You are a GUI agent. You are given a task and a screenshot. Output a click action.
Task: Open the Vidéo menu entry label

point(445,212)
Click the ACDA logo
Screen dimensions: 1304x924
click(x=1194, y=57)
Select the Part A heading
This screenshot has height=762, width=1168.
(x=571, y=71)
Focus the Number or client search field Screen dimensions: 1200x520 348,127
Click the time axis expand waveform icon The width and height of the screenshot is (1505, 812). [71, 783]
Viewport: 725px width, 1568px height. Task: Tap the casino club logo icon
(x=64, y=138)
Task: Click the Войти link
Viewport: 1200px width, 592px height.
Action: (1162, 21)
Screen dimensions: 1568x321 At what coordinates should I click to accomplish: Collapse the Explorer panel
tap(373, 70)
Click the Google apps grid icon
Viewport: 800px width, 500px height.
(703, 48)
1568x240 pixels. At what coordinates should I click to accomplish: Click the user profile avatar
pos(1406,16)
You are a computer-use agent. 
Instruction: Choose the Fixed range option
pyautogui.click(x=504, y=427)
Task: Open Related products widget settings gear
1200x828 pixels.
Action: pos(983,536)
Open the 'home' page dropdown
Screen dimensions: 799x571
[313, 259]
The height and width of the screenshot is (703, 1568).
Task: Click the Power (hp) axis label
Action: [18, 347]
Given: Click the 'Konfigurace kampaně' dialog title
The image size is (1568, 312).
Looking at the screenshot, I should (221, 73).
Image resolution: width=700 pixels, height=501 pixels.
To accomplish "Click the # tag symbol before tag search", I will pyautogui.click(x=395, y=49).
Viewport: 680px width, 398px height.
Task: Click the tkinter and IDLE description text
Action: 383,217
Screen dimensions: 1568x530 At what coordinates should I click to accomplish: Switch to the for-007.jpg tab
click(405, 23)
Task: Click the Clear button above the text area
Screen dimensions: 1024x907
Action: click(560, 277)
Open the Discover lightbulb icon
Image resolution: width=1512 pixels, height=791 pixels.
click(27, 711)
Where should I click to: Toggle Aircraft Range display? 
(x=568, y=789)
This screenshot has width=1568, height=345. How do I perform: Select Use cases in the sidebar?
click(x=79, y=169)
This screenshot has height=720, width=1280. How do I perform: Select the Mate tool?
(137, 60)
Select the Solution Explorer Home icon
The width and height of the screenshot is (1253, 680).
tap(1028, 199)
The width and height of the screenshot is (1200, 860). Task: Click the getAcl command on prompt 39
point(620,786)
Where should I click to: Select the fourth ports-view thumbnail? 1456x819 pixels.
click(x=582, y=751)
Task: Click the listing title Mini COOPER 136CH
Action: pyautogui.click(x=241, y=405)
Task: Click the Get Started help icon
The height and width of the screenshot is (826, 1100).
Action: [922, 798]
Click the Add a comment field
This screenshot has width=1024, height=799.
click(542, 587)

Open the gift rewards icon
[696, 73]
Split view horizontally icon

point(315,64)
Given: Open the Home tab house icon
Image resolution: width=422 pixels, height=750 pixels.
* * * *
• Exercise requirements
The response must consist solely of the lines from the top of the records through the line holding "Click the time", copied word for word.

• Task solution
You are a GUI agent. You are given a task and a screenshot. Output a click action.
Task: Open the Vidéo menu entry label

point(445,212)
Click the ACDA logo
Screen dimensions: 1304x924
click(x=1194, y=57)
Select the Part A heading
This screenshot has height=762, width=1168.
(x=571, y=71)
Focus the Number or client search field Screen dimensions: 1200x520 348,127
Click the time axis expand waveform icon The width and height of the screenshot is (1505, 812). [71, 783]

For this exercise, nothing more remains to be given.